___ Data in this exercise

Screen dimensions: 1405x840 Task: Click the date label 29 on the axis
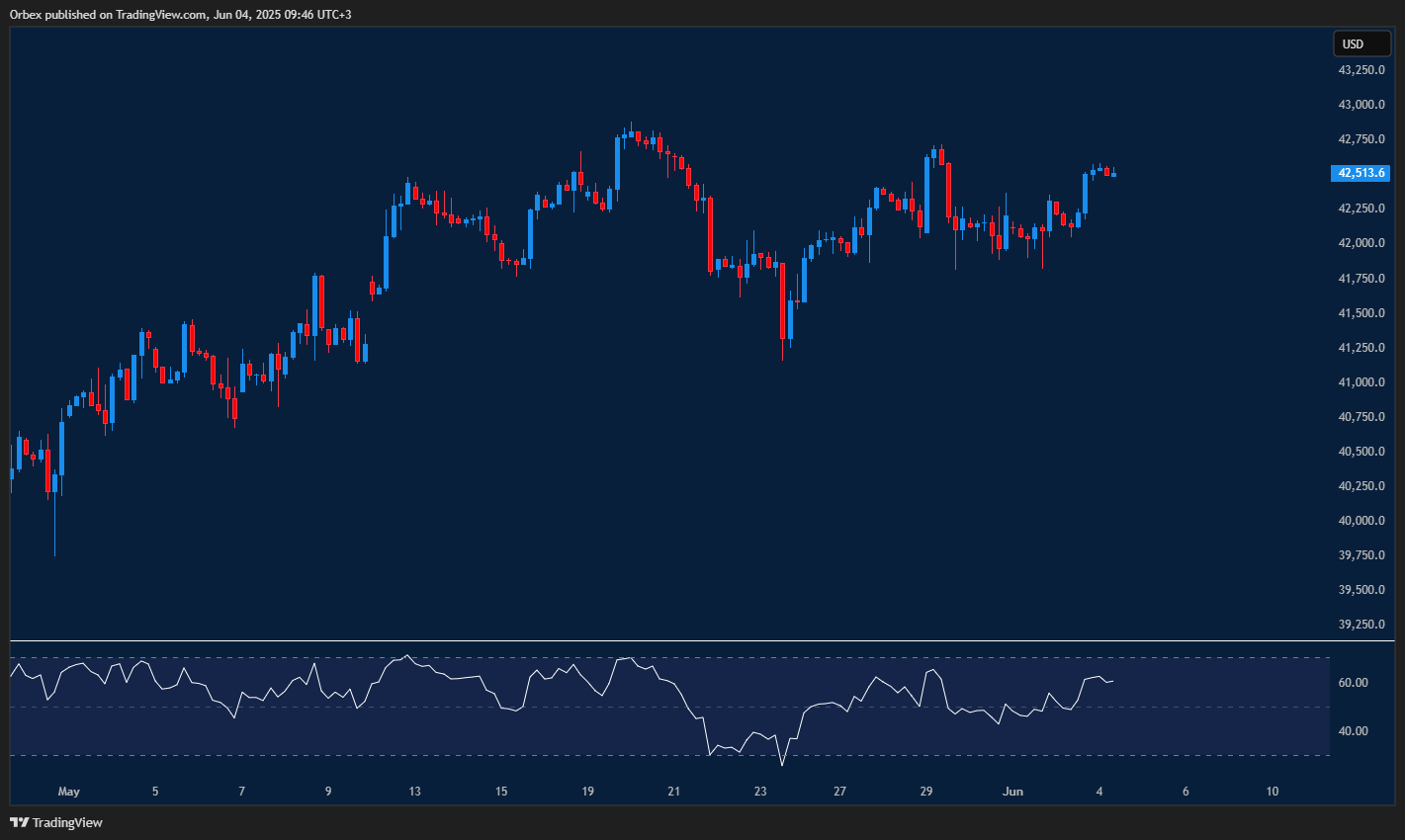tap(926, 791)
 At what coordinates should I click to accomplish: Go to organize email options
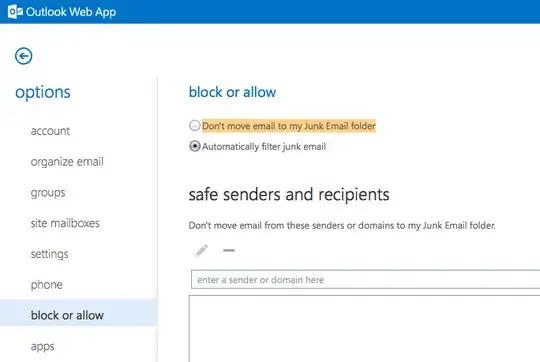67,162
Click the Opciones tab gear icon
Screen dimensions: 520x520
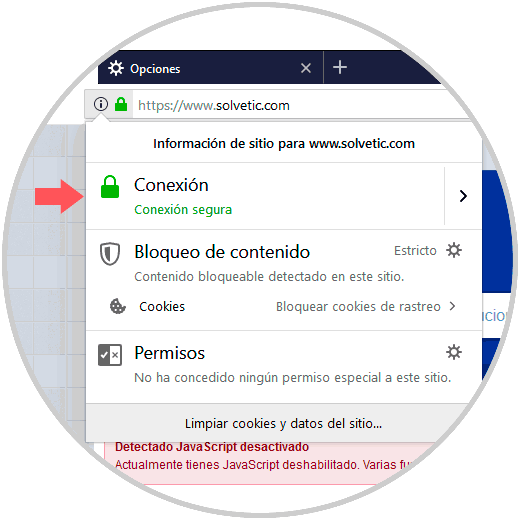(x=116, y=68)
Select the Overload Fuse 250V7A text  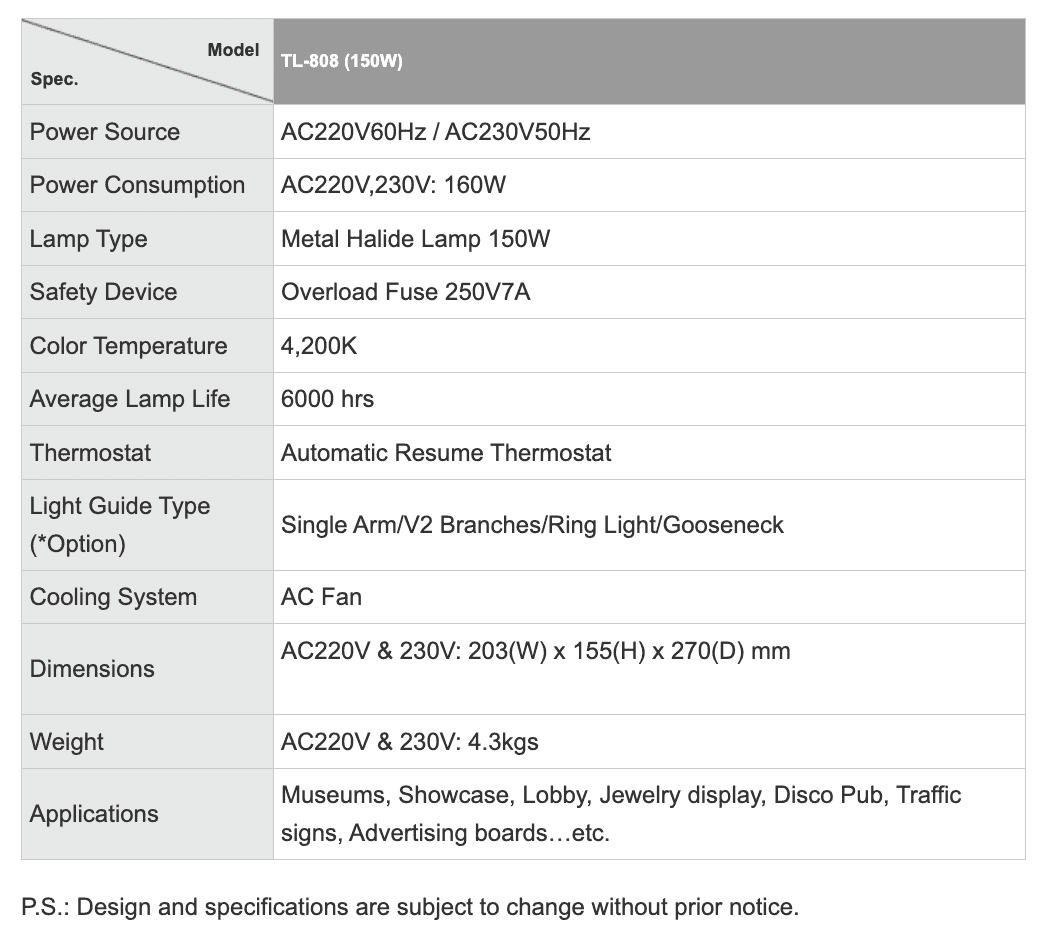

______

=== To do ===
Pictures stay out; the data above is to be returned exactly.

=== Solution for this task ===
Screen dimensions: 1405x840 Task: Click the date label 29 on the axis
tap(926, 791)
 At what coordinates should I click to accomplish: Go to organize email options
67,162
Click the Opciones tab gear icon
Screen dimensions: 520x520
(x=116, y=68)
Select the Overload Fuse 250V7A text  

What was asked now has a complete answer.